__Extrait du texte__:
◆ ◆ ◆ ◆ ◆ ◆ ◆
Que reste-t-il de nos gloires ?
David Crunelle s’est réapproprié "nos gloires". Une nouvelle façon de les voir…
- Publié le 25-05-2021 à 11h01
- Mis à jour le 25-05-2021 à 10h58
David Crunelle - Ordalie Collage Où Zedes Art Gallery, rue Saint-Georges 43, 1050 Ixelles www.zedez-art-gallery.be Quand Jusqu’au 26/06, du mercredi au vendredi de 12h à 18h, le samedi de 14h à 18h et srdv.
Au royaume de la patience, David Crunelle est roi ! Photographe et graphic designer, l’artiste belge s’est lancé dans le collage il y a sept ans. En quête de challenges techniques, il réalise des assemblages composés de multiples éléments hétéroclites. Ses outils ? Scalpels et lames bien aiguisées ! "Ordalie" est sa première exposition en solo depuis la présentation de la série "Intarsia" en 2019.
Challenge constant ? Faire de jolies choses - sous-entendu : convoquer l’esthétisme - à partir de thèmes sombres. Défi lancé. Pari tenu ! Chaque pièce apporte son lot de nouvelles contraintes techniques, appelant des formes cinétiques, des éclatements, des rehauts à l’encre de Chine ou à la peinture… Le plus souvent, il découpe avec une précision chirurgicale des motifs qu’il extrait de vieux livres abandonnés pour les recomposer dans une narration complexe, gardant pour elle certaines clés de lecture. Ses œuvres, dont certaines empruntent l’allure de marqueterie italienne, convoquent de beaux patterns, tantôt géométriques, tantôt organiques.
◆ ◆ ◆ ◆ ◆ ◆ ◆
__Données présentées__:
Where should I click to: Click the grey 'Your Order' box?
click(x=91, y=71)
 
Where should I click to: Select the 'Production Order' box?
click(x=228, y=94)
◆ ◆ ◆ ◆ ◆ ◆ ◆
__Actions à mener__:
A. Pour chacune des affirmations suivantes, dites si elle concorde avec l’article sur David Crunelle, en répondant par oui ou par non et en citant les mots décisifs de l’article : (i) David Crunelle pratique le collage depuis sept ans ; (ii) « Ordalie » est la toute première exposition de l’artiste ; (iii) l’artiste découpe ses motifs dans de vieux livres abandonnés.
B. Mettez à jour le passage de l’article allant de « Que reste-t-il de » jusqu’à « 18h et srdv. », en remplaçant « nos gloires » par « nos souvenirs ».
Les données n’interviennent pas dans ce travail.

__Corrigé des exercices__:
A.
(i) Oui : « s’est lancé dans le collage il y a sept ans ».
(ii) Non : « sa première exposition en solo depuis la présentation de la série "Intarsia" en 2019 ».
(iii) Oui : « des motifs qu’il extrait de vieux livres abandonnés ».

B.
Que reste-t-il de nos souvenirs ?
David Crunelle s’est réapproprié "nos souvenirs". Une nouvelle façon de les voir…
- Publié le 25-05-2021 à 11h01
- Mis à jour le 25-05-2021 à 10h58
David Crunelle - Ordalie Collage Où Zedes Art Gallery, rue Saint-Georges 43, 1050 Ixelles www.zedez-art-gallery.be Quand Jusqu’au 26/06, du mercredi au vendredi de 12h à 18h, le samedi de 14h à 18h et srdv.